The same arguments apply to equity release. We know the research on equity release. We know that if people take it very early they may spend it on white-good replacement or on trying to keep up a standard of living but we also know that, as they grow older, they tend to take it for personal care. If, as the Minister
suggests, he believes that it is going to be blown, why, for example, are his Government continuing to keep a tax-free lump sum? By his own argument, we should scrap that, on the grounds that the Government know better than the taxpayer how to spend the taxpayer’s money. We should instead roll it into the basic pension that people have from their occupational fund because we know that only between 11% and 13% of pensioners use their tax-free lump sum to increase their pension; instead they use it to give themselves savings. We know that from the private sector. We have no reason to think that it would not apply here. I am amazed that the Minister seems to think that there are different cultures between those who have private, occupational pensions and those who do not. As a result, we are making it harder and harder for the poorest to have what each and every one of us wants—a modest cushion against, as my noble friend Lord Browne said, the rainy day. The Minister, the Government or the department seem to be pulling that possibility away from people for no good reason.
My noble friend Lord McKenzie asked about health impairment. The Minister did not answer that question at all. Under the new scheme, a spouse would not be able to inherit a deferred income that was accumulated by their deceased spouse but they could inherit the lump sum. That, too, is unfair. The couple have made a decision together that that is what they will do. They can take it in one form, but not in the other. Why? That is just the point at which the spouse may wish to have the cushion of a lump sum and is not able to inherit it. It is unfair.
The Minister may also choose to look at my other consideration, which has not been discussed today. Perhaps I should have raised it in my opening speech. Once you hit retirement age, if you carry on working, you are not entitled to continue to build up national insurance contributions. I think you should be able to do so, with employer input, although maybe that is a debate for another day.
Drawing on the report from Scottish Widows, my noble friend Lord Browne emphasised how many people retire with debt, including mortgages. He is absolutely right. Taking a lump sum that actually pays off that debt, which it would take years to accumulate through a modestly increased pension, may be the most prudent thing that those people can do, because that debt may require a much higher rate of payments to keep it covered than any other income that they could get. It could be through a loan company, for example, where they were paying APRs of 300%, 500% or 1,000%. A lump sum would pay that off and therefore increase the robustness of the rest of their income. That is what you can do with capital—you cannot do it with income. Again, I hope that the Minister will reflect on this. I know that he is concerned about people’s indebtedness as they go into retirement, and by freeing them from a burden of debt he would actually improve their financial ability to cope once in retirement.

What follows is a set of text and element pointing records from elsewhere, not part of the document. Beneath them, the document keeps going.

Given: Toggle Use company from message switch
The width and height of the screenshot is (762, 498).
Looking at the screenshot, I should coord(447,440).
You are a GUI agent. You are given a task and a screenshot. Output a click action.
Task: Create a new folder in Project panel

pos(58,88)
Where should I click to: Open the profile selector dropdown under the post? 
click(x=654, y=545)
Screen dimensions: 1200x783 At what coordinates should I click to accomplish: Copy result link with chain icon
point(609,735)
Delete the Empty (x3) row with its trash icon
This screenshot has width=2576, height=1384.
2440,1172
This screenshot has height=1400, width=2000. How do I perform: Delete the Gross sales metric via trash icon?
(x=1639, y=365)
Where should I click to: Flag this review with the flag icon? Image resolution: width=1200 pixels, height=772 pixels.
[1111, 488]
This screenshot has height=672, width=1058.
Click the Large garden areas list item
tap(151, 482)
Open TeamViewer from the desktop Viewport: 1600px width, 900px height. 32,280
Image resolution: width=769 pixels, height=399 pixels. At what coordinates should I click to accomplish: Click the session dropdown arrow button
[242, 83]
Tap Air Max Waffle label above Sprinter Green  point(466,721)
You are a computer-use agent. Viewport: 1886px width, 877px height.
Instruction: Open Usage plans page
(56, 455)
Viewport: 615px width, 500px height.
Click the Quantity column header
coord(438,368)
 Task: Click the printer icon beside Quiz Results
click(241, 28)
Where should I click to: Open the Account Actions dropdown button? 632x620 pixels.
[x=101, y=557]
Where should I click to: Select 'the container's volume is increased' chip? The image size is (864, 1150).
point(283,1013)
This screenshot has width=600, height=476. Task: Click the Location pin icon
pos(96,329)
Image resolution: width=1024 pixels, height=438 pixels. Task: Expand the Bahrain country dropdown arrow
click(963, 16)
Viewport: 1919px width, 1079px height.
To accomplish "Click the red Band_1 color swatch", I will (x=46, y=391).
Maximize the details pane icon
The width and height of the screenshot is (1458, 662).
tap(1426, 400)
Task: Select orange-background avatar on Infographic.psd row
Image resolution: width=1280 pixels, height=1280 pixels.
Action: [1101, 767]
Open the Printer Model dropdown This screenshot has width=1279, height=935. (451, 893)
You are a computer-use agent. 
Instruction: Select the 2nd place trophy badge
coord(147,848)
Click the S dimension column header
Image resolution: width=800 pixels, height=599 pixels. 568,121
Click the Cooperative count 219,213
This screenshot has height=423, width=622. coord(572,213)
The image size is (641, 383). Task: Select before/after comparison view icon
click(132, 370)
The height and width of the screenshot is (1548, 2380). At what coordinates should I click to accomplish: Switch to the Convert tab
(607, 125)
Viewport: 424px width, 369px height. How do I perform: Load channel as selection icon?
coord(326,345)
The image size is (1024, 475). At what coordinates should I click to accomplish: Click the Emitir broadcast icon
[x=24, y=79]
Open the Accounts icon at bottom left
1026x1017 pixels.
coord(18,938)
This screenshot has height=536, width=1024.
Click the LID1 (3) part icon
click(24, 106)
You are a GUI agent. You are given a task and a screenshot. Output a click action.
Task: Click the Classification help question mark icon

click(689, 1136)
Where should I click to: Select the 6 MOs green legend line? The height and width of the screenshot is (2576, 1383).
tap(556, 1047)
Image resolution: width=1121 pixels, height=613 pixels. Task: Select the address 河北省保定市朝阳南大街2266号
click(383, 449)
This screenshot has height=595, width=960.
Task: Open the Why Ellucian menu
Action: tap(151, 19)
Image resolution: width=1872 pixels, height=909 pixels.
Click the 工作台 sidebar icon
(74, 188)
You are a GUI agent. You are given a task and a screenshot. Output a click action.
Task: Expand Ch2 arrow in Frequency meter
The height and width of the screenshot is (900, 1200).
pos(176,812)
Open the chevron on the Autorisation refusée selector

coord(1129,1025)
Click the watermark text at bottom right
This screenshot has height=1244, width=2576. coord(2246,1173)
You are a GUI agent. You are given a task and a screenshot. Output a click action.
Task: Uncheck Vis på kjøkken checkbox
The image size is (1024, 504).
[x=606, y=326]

The Minister argued about the cost of the lump sum. He seemed to suggest that taking away the lump sum would produce 85% of the £800 million savings. I am completely baffled by that figure. What he is doing is removing the up-front cost of paying a lump sum
while paying out over a period of time at a higher cost to the Government. There is therefore a break-even point, five or maybe seven years down the line, at which the Government incur additional cost—not reduced cost—by getting rid of the lump sum. Obviously it is less financially attractive; a return of 2.5% or 3% is less attractive than the return of 5.4% that he is proposing. In that case, how can the Government say simultaneously that they are going to save money by getting rid of the lump sum and that if a person takes it as deferred income instead they will be better off? He is going to have to do some nimble footwork—I am sure he will be able to do so—to explain to the noble Lords how he gets to those savings.
The Minister helpfully said that people could already take a deferred pension at the end of one year as arrears of £7,500. If he were able to say that two years could be taken as arrears, I would be satisfied because that would give people the cushion that they would need, or some such flexibility. I take heart from the fact that he has responded, as I was confident that he would, to the range of feeling around the Room that this is simply the wrong way to go. All parties have genuinely attended to pensioners’ incomes, and the present Government—I include both members of the coalition—as well as the previous one are entitled to claim high credit for that. It is a very good achievement for us to have taken pensioners out of income poverty. However, we are sending them into retirement with increased capital poverty. If we wish, we have the option of allowing them to do something about that. To say that we are removing the choice to address capital poverty in the name of simplicity is, frankly, Orwellian, and normally I would expect better from the Minister than that.
Under the circumstances, I will withdraw the amendment and hope that the Minister will be able to find a way through, perhaps around the hook of an assumption that this is actually paid as arrears. I thank again all noble Lords who have taken part in the debate and beg leave to withdraw the amendment.